_Required work_
Starting with the line containing "Image resolution: width=520" and continuing through the line containing "point(297,142)", rewrite those records with "provider group" changed to "vendor group" and everything else left as it is.

## BEGIN Information supplied

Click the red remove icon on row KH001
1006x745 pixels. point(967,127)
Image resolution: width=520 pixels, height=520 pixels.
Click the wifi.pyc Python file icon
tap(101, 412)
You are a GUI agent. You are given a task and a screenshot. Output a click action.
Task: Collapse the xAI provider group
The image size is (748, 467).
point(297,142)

## END Information supplied
## BEGIN Information supplied

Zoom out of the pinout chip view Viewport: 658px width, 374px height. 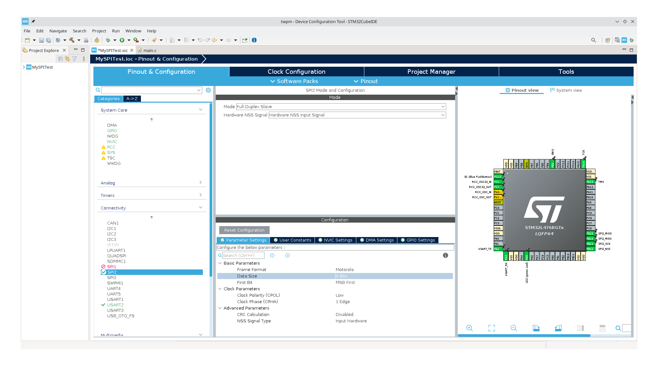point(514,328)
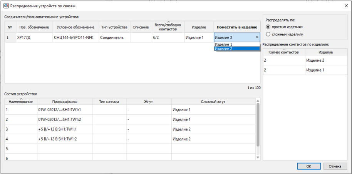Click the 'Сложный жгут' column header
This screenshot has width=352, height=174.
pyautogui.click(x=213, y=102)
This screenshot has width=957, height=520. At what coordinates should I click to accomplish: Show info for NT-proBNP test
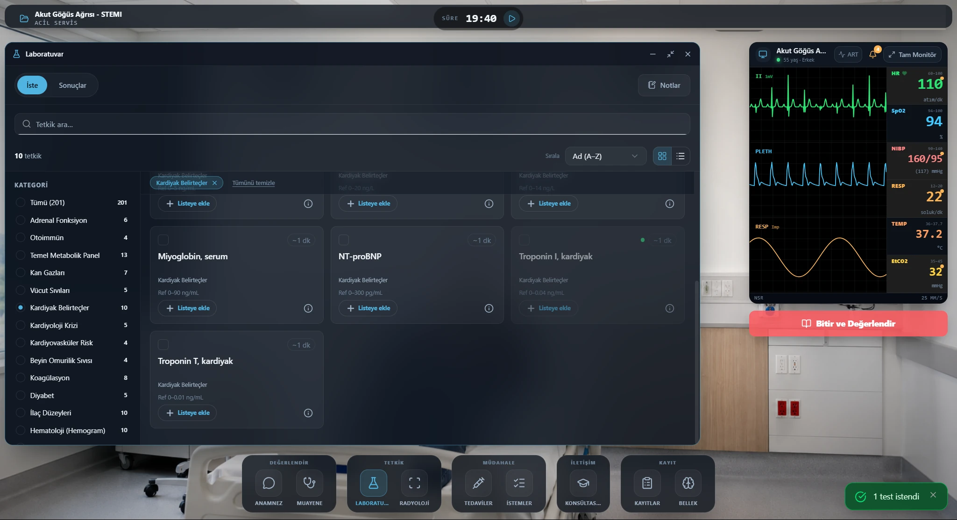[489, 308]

## END Information supplied
## BEGIN Information supplied

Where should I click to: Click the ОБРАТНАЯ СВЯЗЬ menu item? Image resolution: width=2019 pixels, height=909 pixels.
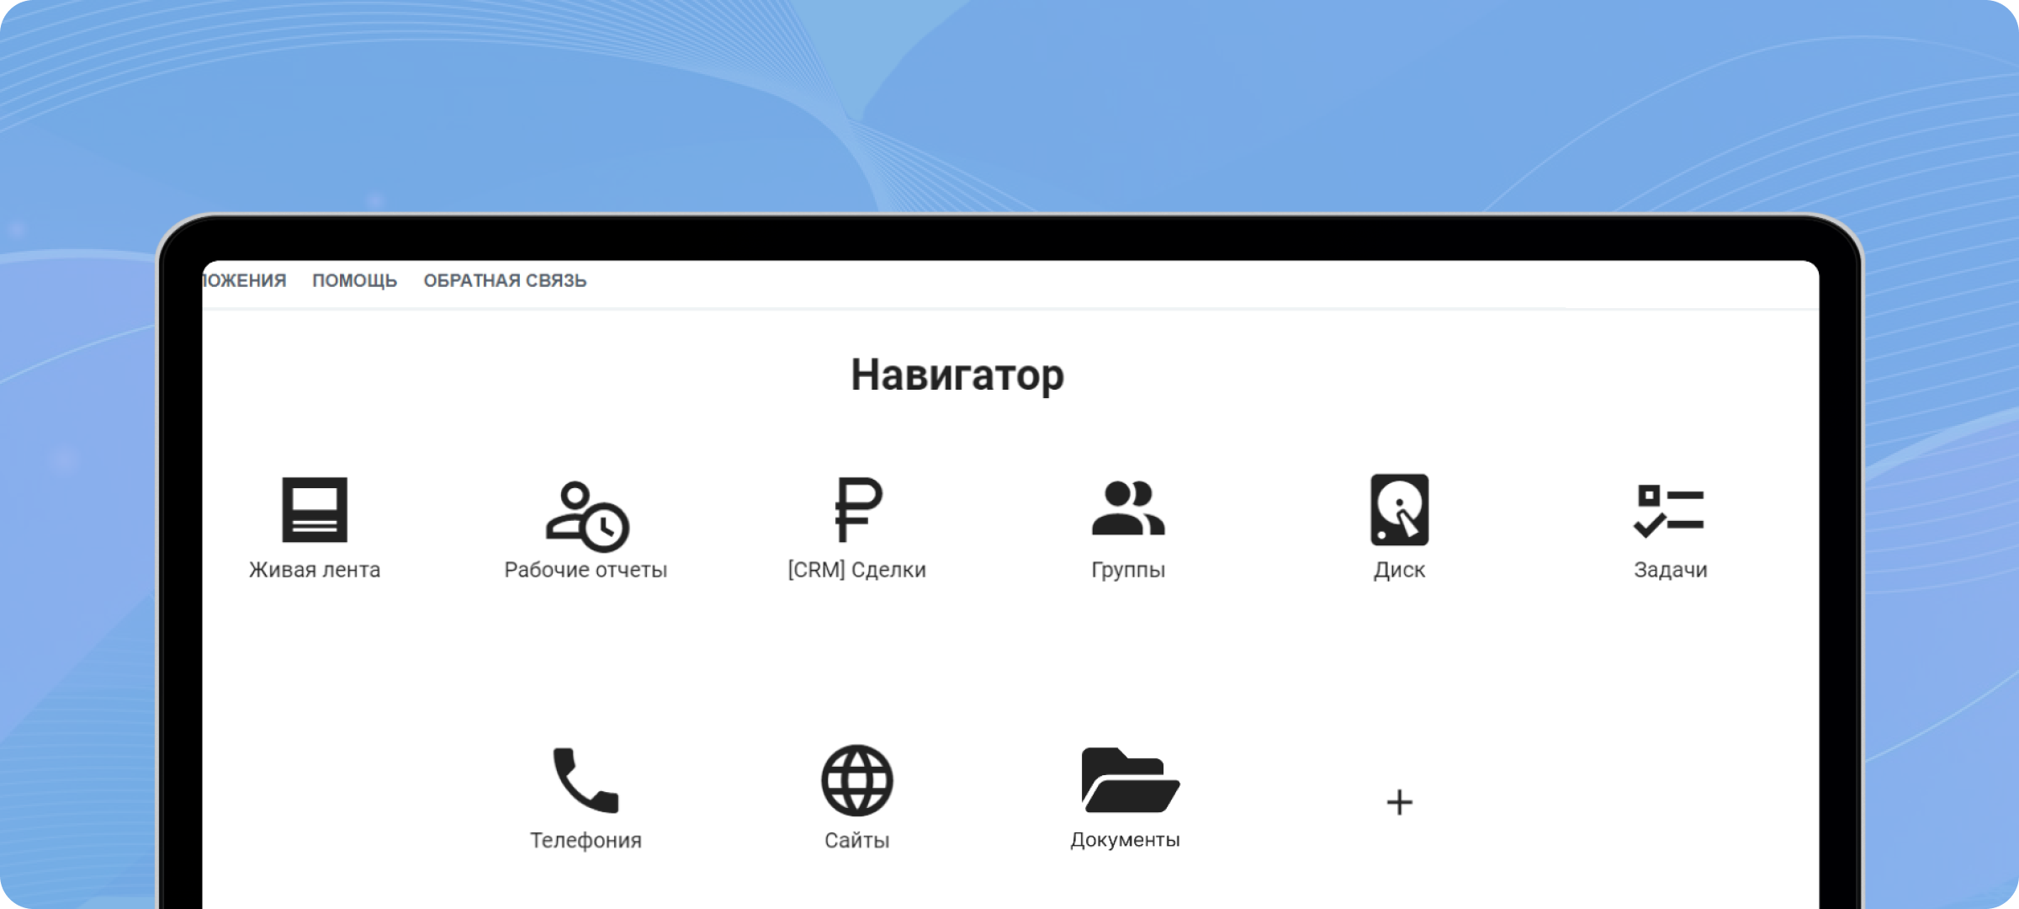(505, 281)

## END Information supplied

_Written response_
Image resolution: width=520 pixels, height=520 pixels.
Click the wifi.pyc Python file icon
tap(101, 412)
You are a GUI agent. You are given a task and a screenshot. Output a click action.
Task: Collapse the xAI vendor group
The image size is (748, 467).
point(297,142)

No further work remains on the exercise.